Difference between Dense(2) and Dense(1) as the final layer of a binary classification CNN?
This first one is the correct solution:
keras.layers.Dense(2, activation = 'softmax')(previousLayer)
Usually, we use the softmax
activation function to do classification tasks, and the output width will be the number of the categories. This means that if you want to classify one object into three categories with the labels A
,B
, or C
, you would need to make the Dense
layer generate an output with a shape of (None, 3)
. Then you can use the cross_entropy
loss function to calculate the LOSS
, automatically calculate the gradient, and do the back-propagation process.
If you want to only generate one value with the Dense
layer, that means you get a tensor with a shape of (None, 1)
- so it produces a single numeric value, like a regression
task.

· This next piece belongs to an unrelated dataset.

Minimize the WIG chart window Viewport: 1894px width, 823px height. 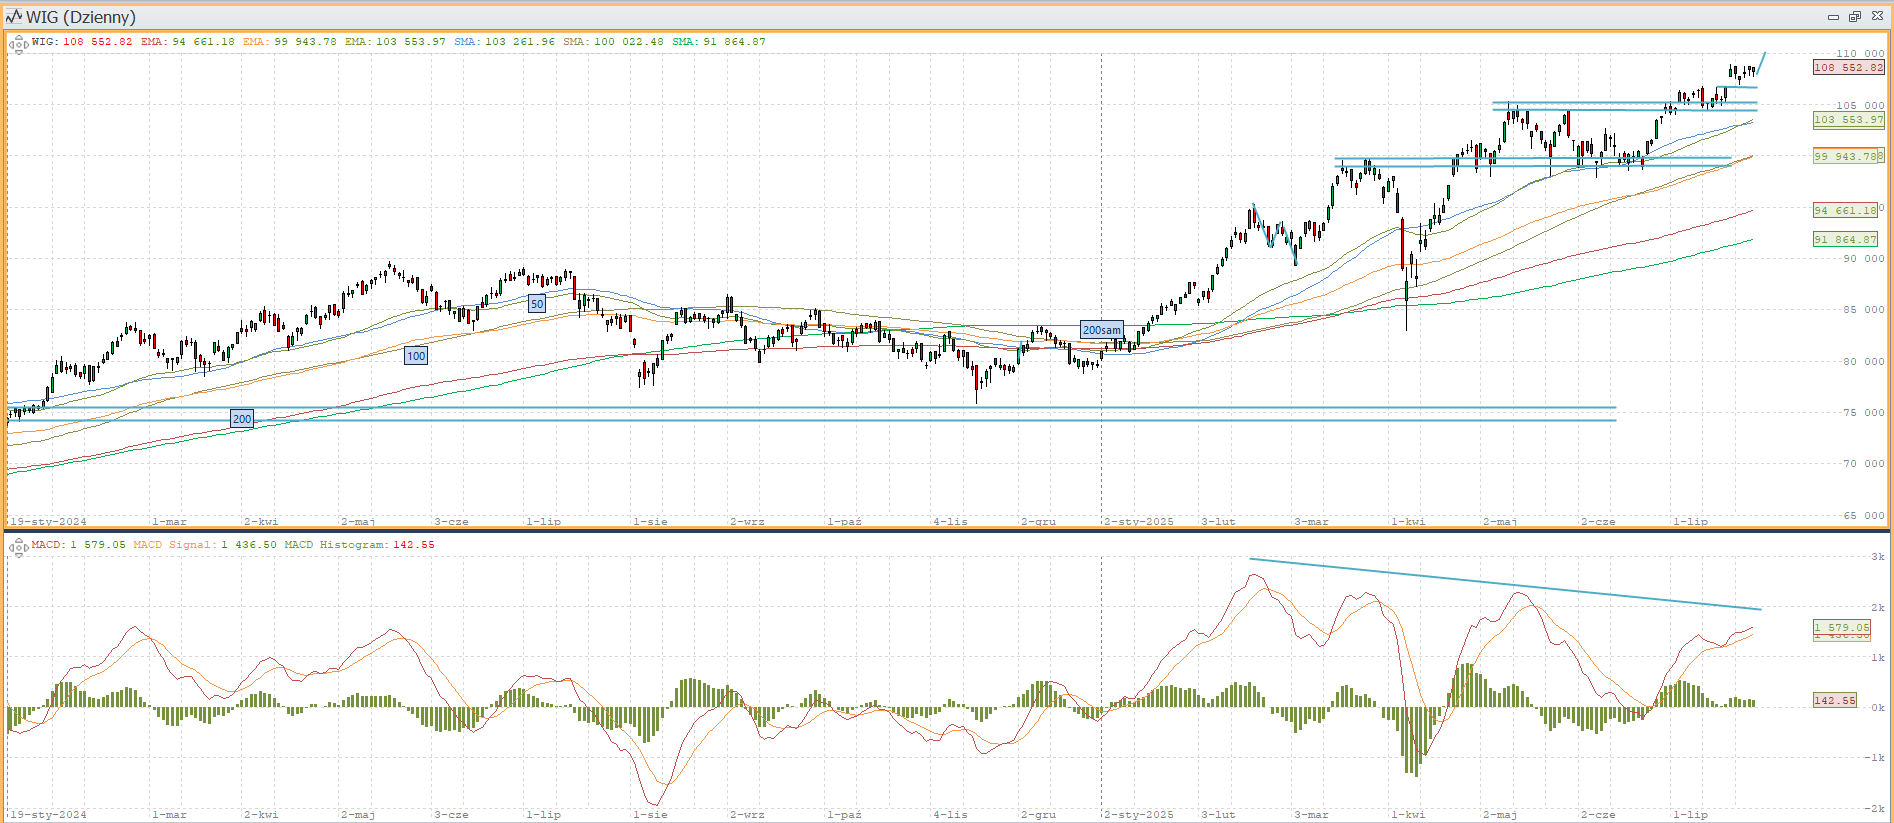tap(1833, 17)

You are using the value of the output to represent the category. The answer is correct, but does not perform like the general solution of the classification
task.
The difference is if the class probabilities are independent of each other (multi-label classification) or not.
When there are 2 classes and you generally have P(c=1) + P(c=0) = 1
then
keras.layers.Dense(2, activation = 'softmax')

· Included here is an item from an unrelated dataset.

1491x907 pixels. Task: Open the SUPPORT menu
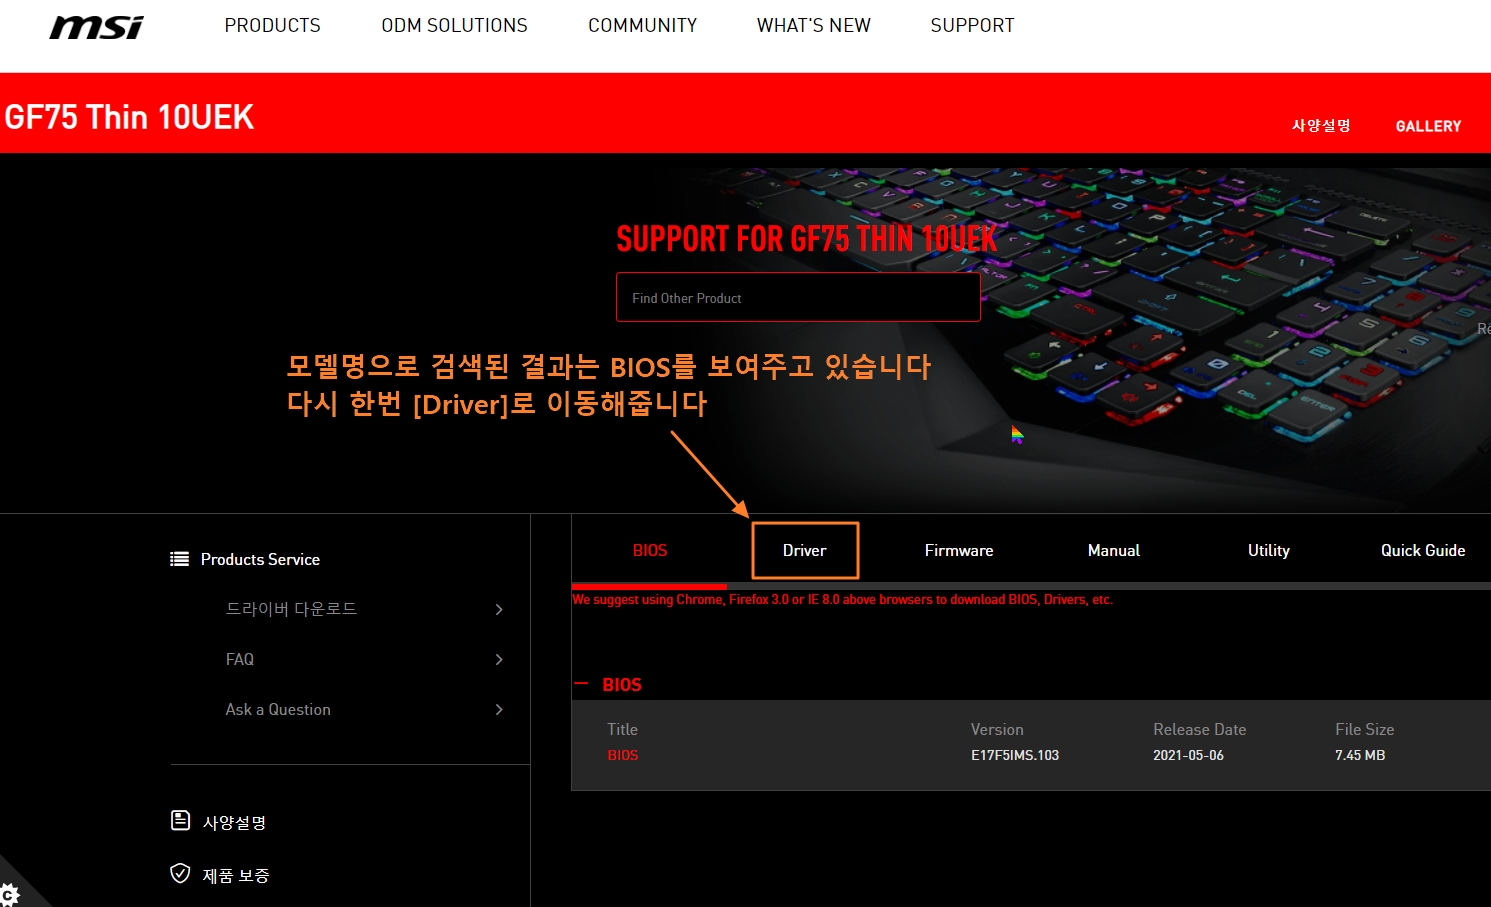[x=972, y=25]
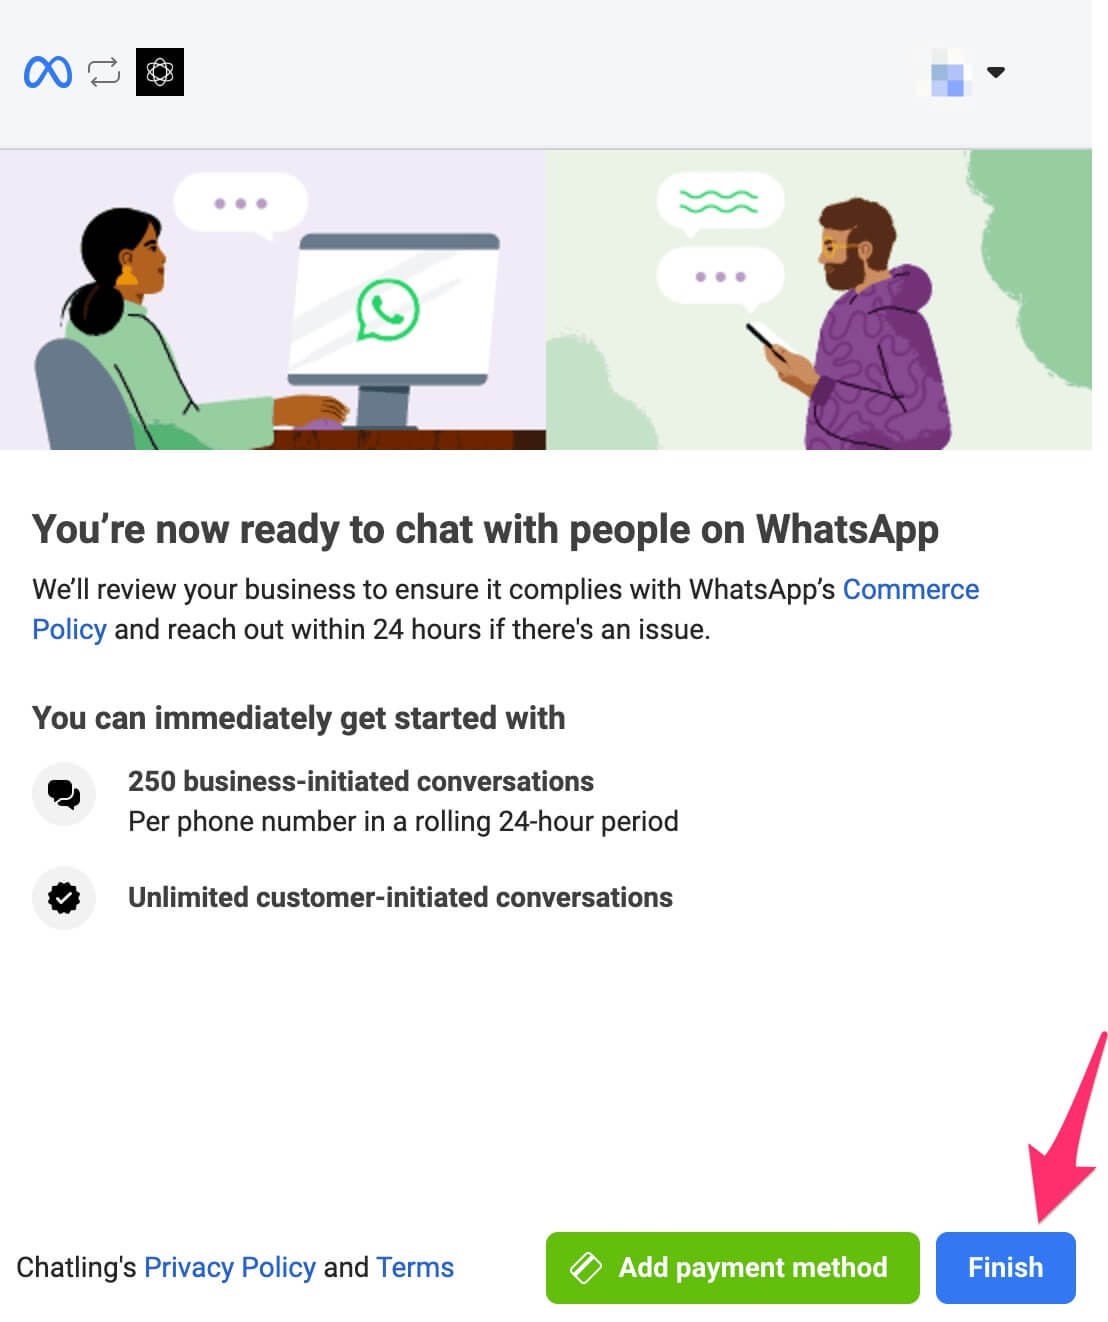Click the Meta infinity logo
This screenshot has height=1322, width=1108.
pos(48,72)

keras.layers.Dense(1, activation = 'sigmoid')
both are correct in terms of class probabilities. The only difference being how you supply the labels during training. But
keras.layers.Dense(2, activation = 'sigmoid')
is incorrect in that context. However, it is correct implementation if you have P(c=1) + P(c=0) != 1
. This is the case for multi-label classification where an instance may belong to more than one correct class.